# How old do cockatiels start to talk



## Debbie05

I was just wondering at what age do cockatiels start to talk and wolf whistle. My babies always chirp and make noises but have never heard them whistle before they go to there new homes at 8 to 10 weeks. My other males talk and whisttle but I got all of them when they where over 2. So was just wondering when they start.


----------



## lperry82

Cookie was 9 weeks when i got him and it was 1.5 - 2 months after he started and never stopped lol until he started moulting


----------



## roxy culver

Snowball started around 5 months, but Fuzzy was a late bloomer and didn't start whistling until 8 months, I think it depends on the bird.


----------



## Dreamcatchers

Cricket was whistling the Baby Elephant Walk at 5 months but his brother is 8 months and still does nothing. Toddy was 3 months and started trying to say her name.
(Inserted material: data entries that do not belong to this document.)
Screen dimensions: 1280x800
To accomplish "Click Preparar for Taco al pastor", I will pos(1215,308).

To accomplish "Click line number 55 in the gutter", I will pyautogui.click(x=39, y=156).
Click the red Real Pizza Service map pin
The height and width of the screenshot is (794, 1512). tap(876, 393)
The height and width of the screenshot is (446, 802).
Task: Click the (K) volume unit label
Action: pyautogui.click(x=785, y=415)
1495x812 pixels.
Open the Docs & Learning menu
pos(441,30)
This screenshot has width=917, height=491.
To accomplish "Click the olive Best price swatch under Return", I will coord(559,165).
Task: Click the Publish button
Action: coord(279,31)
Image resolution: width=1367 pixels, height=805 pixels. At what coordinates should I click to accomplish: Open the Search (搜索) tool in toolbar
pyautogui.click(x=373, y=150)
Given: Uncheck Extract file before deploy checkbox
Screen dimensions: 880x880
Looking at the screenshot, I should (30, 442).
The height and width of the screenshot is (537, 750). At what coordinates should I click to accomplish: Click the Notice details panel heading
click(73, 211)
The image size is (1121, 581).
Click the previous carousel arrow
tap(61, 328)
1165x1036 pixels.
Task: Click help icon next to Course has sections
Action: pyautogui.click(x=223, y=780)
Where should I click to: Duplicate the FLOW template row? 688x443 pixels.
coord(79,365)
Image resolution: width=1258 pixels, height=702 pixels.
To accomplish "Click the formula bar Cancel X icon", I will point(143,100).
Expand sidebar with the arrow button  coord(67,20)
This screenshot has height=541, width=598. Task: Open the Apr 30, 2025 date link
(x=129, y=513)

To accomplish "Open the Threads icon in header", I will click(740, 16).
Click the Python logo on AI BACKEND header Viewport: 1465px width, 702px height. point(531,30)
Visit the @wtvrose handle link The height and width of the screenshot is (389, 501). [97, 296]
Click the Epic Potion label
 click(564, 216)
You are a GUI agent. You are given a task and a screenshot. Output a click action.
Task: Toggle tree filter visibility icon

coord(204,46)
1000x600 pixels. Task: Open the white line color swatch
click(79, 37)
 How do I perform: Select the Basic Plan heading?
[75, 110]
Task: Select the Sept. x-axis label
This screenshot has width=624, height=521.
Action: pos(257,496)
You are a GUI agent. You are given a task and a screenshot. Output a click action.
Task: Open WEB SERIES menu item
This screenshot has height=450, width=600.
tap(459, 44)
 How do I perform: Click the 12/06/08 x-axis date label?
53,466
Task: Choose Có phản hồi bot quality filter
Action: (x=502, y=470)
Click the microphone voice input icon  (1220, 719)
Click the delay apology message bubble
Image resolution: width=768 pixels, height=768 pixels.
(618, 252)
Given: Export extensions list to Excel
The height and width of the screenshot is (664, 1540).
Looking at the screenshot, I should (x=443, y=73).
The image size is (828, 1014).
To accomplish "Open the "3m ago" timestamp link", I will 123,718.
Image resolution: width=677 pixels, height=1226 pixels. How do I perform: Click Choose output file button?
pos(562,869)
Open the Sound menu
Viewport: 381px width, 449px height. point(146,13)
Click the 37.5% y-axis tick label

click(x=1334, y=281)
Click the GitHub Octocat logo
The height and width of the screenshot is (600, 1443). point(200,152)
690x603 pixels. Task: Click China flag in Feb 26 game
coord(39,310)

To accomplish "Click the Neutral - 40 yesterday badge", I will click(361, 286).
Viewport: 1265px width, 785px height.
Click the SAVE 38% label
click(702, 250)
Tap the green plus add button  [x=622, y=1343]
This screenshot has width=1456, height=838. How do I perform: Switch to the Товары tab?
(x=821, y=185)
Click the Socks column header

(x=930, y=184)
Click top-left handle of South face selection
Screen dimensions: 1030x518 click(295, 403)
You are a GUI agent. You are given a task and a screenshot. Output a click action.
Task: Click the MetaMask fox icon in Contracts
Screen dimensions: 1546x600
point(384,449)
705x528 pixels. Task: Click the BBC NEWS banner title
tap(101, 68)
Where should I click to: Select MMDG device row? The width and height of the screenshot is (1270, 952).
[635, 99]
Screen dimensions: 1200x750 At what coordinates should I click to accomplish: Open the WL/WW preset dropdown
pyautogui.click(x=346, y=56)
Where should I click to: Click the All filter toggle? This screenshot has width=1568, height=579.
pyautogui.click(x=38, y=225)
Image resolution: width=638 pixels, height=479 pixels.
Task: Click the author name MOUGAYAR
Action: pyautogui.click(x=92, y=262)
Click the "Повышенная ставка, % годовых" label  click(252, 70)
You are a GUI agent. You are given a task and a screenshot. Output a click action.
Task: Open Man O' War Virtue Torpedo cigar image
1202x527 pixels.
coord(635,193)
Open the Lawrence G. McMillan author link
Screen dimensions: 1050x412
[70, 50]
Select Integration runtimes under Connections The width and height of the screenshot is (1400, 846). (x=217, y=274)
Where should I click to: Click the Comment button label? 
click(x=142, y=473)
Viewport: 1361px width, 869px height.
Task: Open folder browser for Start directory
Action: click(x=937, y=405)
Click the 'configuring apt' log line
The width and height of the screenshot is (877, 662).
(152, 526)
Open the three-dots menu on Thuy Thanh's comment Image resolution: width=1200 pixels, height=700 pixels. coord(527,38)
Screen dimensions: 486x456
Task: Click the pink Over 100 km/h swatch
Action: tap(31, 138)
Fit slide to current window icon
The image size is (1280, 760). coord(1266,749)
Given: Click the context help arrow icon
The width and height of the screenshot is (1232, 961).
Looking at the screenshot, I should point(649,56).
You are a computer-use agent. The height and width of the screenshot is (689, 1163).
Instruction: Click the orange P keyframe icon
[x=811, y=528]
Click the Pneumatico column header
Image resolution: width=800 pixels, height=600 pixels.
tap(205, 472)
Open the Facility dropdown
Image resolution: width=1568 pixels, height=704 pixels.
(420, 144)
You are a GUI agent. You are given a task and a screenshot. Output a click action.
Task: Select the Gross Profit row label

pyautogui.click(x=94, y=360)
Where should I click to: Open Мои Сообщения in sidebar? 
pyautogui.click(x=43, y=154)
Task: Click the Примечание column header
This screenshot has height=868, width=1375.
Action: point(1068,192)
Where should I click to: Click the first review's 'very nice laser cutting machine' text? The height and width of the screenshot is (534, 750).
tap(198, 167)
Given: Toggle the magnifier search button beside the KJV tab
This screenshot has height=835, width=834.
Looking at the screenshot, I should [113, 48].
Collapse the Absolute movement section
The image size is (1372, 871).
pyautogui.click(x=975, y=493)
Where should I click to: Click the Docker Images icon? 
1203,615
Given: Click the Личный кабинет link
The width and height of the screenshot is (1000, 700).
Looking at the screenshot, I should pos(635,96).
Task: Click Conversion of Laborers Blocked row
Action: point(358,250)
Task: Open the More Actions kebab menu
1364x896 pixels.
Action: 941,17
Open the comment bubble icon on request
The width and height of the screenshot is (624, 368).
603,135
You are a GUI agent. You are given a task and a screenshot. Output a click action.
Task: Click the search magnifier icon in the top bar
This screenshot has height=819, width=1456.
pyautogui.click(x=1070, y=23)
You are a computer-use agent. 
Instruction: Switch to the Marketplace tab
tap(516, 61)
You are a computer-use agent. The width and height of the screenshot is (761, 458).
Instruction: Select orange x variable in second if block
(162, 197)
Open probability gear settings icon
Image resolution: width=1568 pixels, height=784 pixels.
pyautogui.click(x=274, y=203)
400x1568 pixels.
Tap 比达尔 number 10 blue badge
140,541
Sydney is 2 years and he just started saying pretty bird. Snow is 6 years old and he has just started to wolf whistle. So, based on my flock, anywhere from 3 months to 6 years - LOL. I think my african grey is a big factor in my bird's talking. He teaches them. I am just hopeful that he does not teach them the sound of the semi automatic paintball rifle that he has become so fond of recently... we use it to chase off the buzzards in the back yard and he has the sound perfect.


----------



## MeanneyFids

tsuka we got at 5 months old, hes been talking and whistling since before then


----------



## Debbie05

Well I got all my males when the where over 2 and they all talked. I sell the babies between 8 and 10 weeks so was just wondering what age they start to talk.


----------



## DollyGirl

Just discovered that 3month old Bunsen has got the wolf whistle down pat! Beaker on the other hand who is 5 months old does his own variation of it while he chatters away, so its close.


----------



## Jemeni143

Zazu started wolf whistling and singing around 4 months and actually started saying "pretty bird," "hi," and "I love you" at about 7-8 months. Sunny just started to wolf whistle within the last couple weeks, he's around 5 months. Zazu's has a very clear whistle. Sunny does the wolf whistle but it's more squeaky sounding, he loves to chatter and squeak but the only thing that's recognizable is the wolf whistle. But both of my boys learned very easily and at a pretty young age. It's so fun teaching them different whistles


----------



## Jemeni143

DollyGirl, so cute your boys have already started whistling for you!! Sounds like they must have adjusted very quickly


----------



## DollyGirl

Quicker than I thought they would! I was trying to go slow with them, but when they both come running to the cage door when I open it and immediatly hop right on my arm within about 2 days of having them home, they kind of told me they were ready. Its funny all they have learned in a weeks time of having them. They both flock call to me as soon as I walk in the door from work, its so much fun!


----------



## Siobhan

Freddie was 8 weeks when I got him and he was wolf whistling the first week. He learned Beethoven's Fifth (just the first few notes) a couple of weeks after that, "pretty baby" and "peekaboo" and the Andy Griffith theme, all within a few weeks. The Quakers both talk and I think he decided not to be outdone. Johnny, however, sings beautifully but doesn't talk, and he's 7.


----------